Most AI conversations in academia start at the wrong altitude: replacement, disruption, the future of the institution. Meanwhile the actual opportunity is sitting in the inbox. Summarising a forty-page consultation. Drafting the first pass of a committee minute. Turning a programme spreadsheet into a web page. Triage, not transformation.
Augmentation has a shape
- It lives inside existing tools. If using AI means leaving the workflow, it won’t be used. The wins come from wiring assistance into email, documents, and the systems of record.
- It drafts; people decide. The reviewer stays human and named.
- It is measured in time. Hours recovered per week is the honest metric — not abstractions about innovation.
Start with one workflow
Pick a single recurring task that is genuinely disliked, instrument it, augment it, and measure. One working pilot converts more sceptics than any strategy paper. The compounding effect is real: the time recovered funds attention for research, teaching, and members — the work the institution exists to do.
Three pilots that pay for themselves
Committee minutes: record the meeting, let the assistant produce a structured draft against your minute template, and have the secretary edit rather than transcribe. An hour becomes fifteen minutes, every meeting. Inbox triage for shared mailboxes: classification and suggested replies for the membership@ and info@ addresses, with humans sending. Document summarisation: consultation responses, grant guidance, and policy updates condensed to a page with references back to the source.

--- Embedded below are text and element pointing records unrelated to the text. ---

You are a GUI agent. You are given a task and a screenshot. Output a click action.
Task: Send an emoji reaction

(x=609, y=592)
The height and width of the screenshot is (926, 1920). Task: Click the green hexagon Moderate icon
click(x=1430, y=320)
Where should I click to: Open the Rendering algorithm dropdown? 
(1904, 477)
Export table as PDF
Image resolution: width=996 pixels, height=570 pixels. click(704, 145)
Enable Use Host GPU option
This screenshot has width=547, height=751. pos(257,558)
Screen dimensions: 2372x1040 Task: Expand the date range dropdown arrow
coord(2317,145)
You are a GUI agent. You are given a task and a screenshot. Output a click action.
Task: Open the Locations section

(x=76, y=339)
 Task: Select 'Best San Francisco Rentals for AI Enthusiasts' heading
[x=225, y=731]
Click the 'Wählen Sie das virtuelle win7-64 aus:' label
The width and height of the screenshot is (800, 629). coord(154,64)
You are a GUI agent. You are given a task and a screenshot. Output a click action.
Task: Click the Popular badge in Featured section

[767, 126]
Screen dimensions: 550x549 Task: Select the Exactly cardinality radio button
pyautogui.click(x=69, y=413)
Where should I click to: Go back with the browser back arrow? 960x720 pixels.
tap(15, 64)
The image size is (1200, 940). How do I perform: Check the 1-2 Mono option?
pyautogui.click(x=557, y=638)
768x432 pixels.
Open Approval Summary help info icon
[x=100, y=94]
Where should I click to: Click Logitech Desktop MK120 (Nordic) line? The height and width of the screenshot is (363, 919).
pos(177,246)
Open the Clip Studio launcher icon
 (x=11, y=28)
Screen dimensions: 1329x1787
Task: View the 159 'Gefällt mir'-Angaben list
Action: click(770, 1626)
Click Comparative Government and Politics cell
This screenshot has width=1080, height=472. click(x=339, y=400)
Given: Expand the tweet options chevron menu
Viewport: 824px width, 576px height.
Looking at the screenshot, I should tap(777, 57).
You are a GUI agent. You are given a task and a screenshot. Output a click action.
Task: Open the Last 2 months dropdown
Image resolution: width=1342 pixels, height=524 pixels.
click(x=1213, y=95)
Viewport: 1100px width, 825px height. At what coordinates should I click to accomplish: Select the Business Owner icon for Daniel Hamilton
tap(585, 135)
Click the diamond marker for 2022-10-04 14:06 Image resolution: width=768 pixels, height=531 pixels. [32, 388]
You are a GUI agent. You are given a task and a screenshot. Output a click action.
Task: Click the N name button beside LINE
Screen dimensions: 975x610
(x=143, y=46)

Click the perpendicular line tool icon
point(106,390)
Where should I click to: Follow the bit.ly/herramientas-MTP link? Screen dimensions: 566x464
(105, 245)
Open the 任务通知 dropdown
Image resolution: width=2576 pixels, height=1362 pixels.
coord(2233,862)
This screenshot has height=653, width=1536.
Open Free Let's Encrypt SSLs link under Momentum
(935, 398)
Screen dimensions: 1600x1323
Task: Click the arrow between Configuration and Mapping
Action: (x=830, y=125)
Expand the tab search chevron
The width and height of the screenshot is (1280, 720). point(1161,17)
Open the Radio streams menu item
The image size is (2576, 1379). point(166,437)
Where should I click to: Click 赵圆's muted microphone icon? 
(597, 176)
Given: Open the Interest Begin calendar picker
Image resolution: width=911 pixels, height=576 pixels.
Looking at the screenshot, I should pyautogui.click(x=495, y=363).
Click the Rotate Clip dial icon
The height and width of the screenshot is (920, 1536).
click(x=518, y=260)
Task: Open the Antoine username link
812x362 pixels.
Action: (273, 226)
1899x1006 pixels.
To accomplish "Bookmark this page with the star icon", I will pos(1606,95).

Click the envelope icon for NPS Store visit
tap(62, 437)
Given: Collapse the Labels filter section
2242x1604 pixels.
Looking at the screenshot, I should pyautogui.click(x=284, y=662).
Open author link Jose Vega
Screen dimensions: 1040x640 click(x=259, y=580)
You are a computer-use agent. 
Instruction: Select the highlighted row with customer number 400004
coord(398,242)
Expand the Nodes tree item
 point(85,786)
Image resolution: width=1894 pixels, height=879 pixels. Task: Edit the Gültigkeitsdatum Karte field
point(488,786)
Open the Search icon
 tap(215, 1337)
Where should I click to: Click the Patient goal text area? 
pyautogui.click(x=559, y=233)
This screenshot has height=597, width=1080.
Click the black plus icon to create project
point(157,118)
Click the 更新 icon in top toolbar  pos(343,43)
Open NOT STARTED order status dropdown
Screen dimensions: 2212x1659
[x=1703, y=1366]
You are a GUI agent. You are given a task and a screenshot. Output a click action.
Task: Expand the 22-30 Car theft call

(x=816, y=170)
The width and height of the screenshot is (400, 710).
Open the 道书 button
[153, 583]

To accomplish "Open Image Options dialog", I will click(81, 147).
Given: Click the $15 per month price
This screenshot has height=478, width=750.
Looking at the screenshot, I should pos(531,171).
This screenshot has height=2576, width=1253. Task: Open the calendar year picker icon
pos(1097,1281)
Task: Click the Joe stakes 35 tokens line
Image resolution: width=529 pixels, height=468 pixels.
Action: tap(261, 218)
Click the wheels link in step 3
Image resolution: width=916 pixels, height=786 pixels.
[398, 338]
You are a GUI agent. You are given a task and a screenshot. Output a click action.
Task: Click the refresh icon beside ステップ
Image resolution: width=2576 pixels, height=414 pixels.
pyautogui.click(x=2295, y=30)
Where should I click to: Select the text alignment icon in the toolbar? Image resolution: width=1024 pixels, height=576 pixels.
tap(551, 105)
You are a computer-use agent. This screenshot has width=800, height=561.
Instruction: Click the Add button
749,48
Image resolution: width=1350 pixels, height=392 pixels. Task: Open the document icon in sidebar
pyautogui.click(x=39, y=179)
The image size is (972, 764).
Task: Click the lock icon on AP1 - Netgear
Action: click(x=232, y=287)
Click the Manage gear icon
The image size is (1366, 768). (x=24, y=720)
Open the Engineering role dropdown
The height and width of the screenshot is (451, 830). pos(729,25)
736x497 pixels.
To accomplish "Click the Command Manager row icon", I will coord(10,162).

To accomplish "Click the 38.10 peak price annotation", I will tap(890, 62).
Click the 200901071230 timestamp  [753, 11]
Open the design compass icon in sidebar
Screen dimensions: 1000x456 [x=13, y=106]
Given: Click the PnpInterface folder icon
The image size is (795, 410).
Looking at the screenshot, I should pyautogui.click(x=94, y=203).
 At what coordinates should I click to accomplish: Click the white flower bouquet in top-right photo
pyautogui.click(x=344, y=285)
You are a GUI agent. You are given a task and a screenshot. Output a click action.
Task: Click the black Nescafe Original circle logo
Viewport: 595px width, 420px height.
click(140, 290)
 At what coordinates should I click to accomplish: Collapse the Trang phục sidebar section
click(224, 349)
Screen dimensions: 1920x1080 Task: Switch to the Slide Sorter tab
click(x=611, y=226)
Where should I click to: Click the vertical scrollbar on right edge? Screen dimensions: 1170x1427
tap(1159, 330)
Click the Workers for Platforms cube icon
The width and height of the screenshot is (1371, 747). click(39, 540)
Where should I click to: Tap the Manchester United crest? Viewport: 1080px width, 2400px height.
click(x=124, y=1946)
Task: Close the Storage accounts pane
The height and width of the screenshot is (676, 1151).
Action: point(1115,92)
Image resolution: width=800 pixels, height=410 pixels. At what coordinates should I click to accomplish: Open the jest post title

Each pilot has the same anatomy: a measurable baseline (minutes per task before), a tool already inside your data boundary, a named owner, and a four-week review. If the time saved is real, keep it and pick the next workflow. If it isn’t, stop — that result is just as useful.
What to avoid
- Anything member-facing without review — the reputational downside of one wrong automated reply outweighs a month of savings.
- Big-bang programmes. Appetite follows evidence, and evidence comes from small things measured honestly.
- Tools that require copying data out of your environment to be useful. The workflow is the product; a tool outside the workflow won’t be used.
- Counting ‘messages generated’ as success. Count hours returned to the mission.
Augmentation done this way is quiet. Six months in, nobody calls it an AI initiative — it’s just how the minutes get done now. That is what success looks like.